Appearance: Coyotes are smaller than gray wolves but larger than foxes. Their fur ranges in color from reddish to brown and yellowish to gray. They haveprominent ears, rust-colored legs, and a bushy tail with a black tip. Adults are generally three to four feet in length and weigh 20 to 40 pounds. They are often heard more than they are seen. Their high-pitched howls and barks are used to communicate their position, confirm hunting success, or to reinforce social bonds.
Range: Coyotes thrive in areas with a diversity of habitats including brushy country, ravines, thickets, and small woodlots. They are most active at night and can live alone, in pairs, or in loosely knit packs of non-breeding animals. Their only serious predator is humans, who hunt them with dogs and guns; however, they have been able to maintain their population numbers due to their high adaptability.
Diet: Most humans are fearful of predatory animals. Part of the stigma against coyotes is their occasional feeding on domestic poultry and livestock. However, about three-fourths of their diet consists of rodents, rabbits, opossums, raccoons, and squirrels. They will also eat insects, fruits, berries, seeds, grasses, and dead animal matter.
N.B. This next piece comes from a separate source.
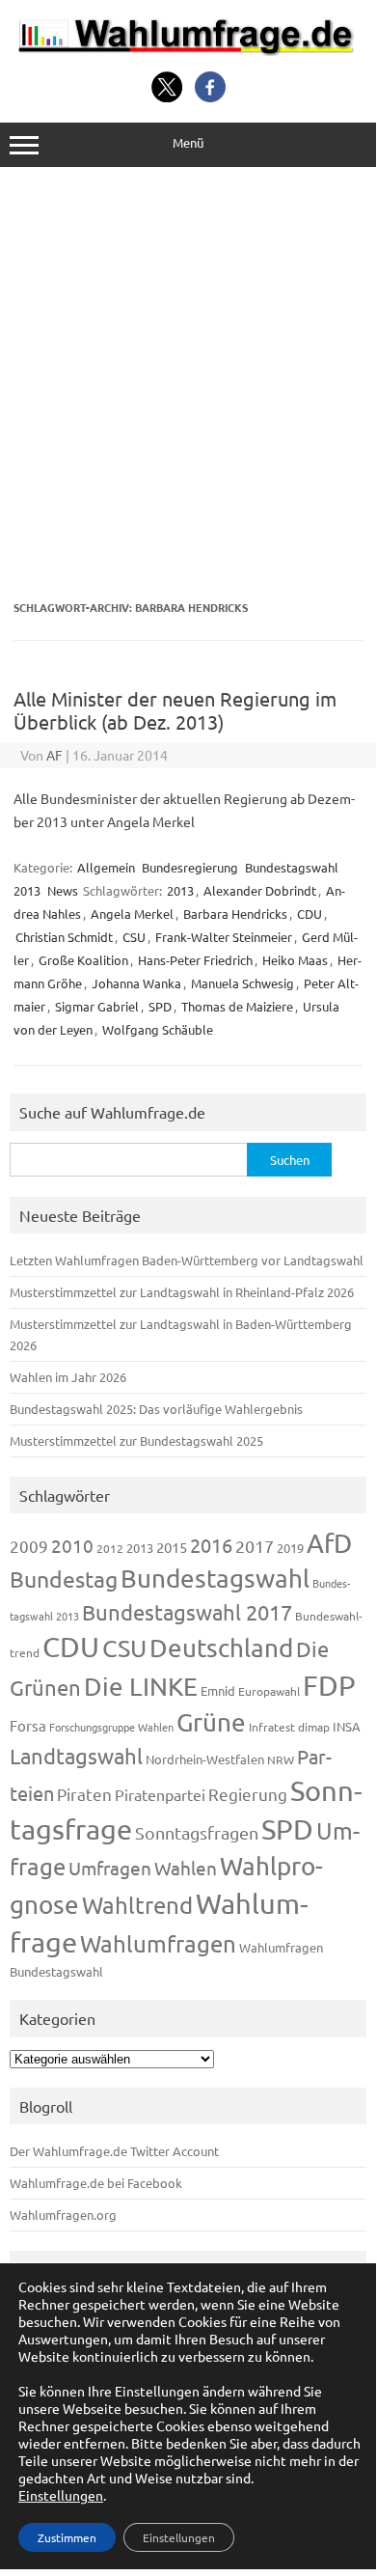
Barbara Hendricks (235, 913)
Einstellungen (60, 2495)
Bea was wild born and came to the WNC Nature Center in April 2006. At just 2 weeks old, she and her brother were orphaned after their mother was killed. When Bea arrived at the Nature Center, her eyes were not even open yet. Since she was so young when her mother died, she never learned survival skills and does not fear humans.
Bea loves to interact with the animal keepers. In the mornings, she can be seen playing, and she loves pieces of frozen banana as enrichment.